Determination of Histamine in Tuna Fish by a Rapid and Green DART‐TQ MS Method
Anna Luparelli, William Matteo Schirinzi, Laura Quintieri, Alexandre Verdu, Linda Monaci

TL;DR
This paper introduces a fast and eco-friendly method to detect histamine in tuna fish using a new mass spectrometry technique.
Contribution
A novel DART–TQ‐MS/MS method is developed for rapid histamine screening in food with minimal sample preparation.
Findings
The method uses optimized MRM transitions for accurate histamine quantification.
DART–TQ‐MS/MS provides rapid preliminary analysis in complex food matrices.

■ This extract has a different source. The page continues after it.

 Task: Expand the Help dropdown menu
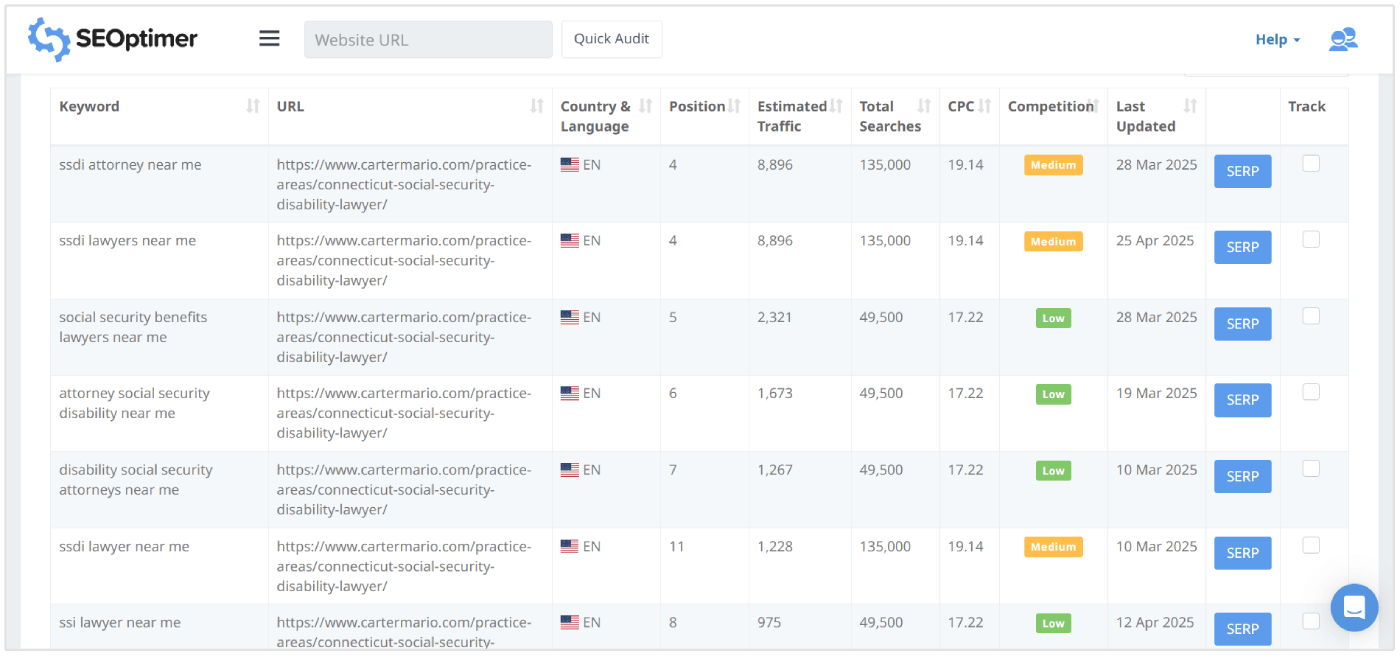click(1277, 40)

The approach is sustainable and suitable for initial screening before confirmatory testing.
Abstract
This application note describes the development of a rapid and sustainable screening method for the detection of histamine (HIS) in food, representing a key biogenic amine and safety marker in tuna, based on the coupling between an ambient soft ionization source and a triple quadrupole mass spectrometer (DART–TQ‐MS/MS). The method requires minimal sample preparation and enables the targeted quantification of HIS through optimized MRM transitions (112.2 → 95.0 and 112.2 → 68.1 m/z). The DART–TQ‐MS/MS platform offers an efficient first‐line tool providing rapid preliminary control in complex food matrices before confirmatory analysis.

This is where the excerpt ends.